What to watch
Odds of Fed rate hike in December spike
Not only are long-term interest rates rising since Donald Trump’s surprise election win, so are odds of a Federal Reserve hike of short-term rates at the central bank’s final meeting of the year.
So-called Trump-onomics is a big reason why borrowing costs are on the rise. Trump’s plans for jump-starting economic growth by boosting fiscal stimulus, including tax cuts for individuals and businesses, as well as increasing spending on infrastructure to repair the nation’s roads and bridges, is seen as causing a rise in inflation and resulting in even higher budget deficits for the U.S.
As a result, this government stimulus coming down the pike makes bonds a less attractive in- vestment as do assets that benefit from a faster-growing economy.
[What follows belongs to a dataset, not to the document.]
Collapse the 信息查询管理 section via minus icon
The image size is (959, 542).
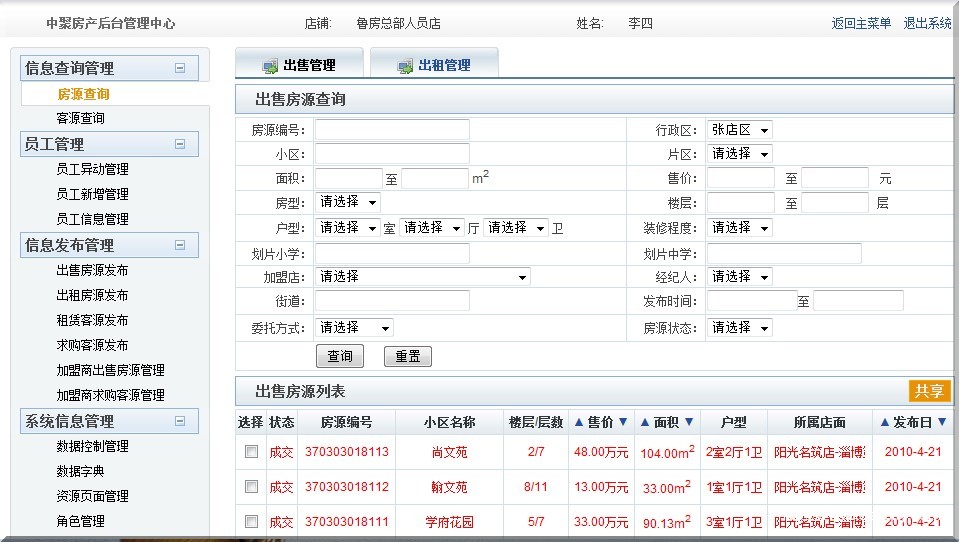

Futures markets are pricing in more than a nine in 10 chance of the Fed hiking its key short-term rate at its last meeting of 2016 in mid-December, which would mark its first hike since December 2015. “Fed rate hike odds are nearing 100% for December,” notes Paul Hickey, co-founder of Bespoke Investment Group.
Investors have also sold off long-term U.S. government bonds since Election Day, with the yield on the 10-year Treasury rising to its highest level of the year, from 1.857% to as high as 2.313%. The sell-off in bonds has cooled a bit; the 10-year is now yielding 2.22%.
With a Fed hike all but assured for December, Wall Street’s focus now shifts to what the Fed will do next year if the hoped-for growth recovery due to Trump-onomics comes to fruition.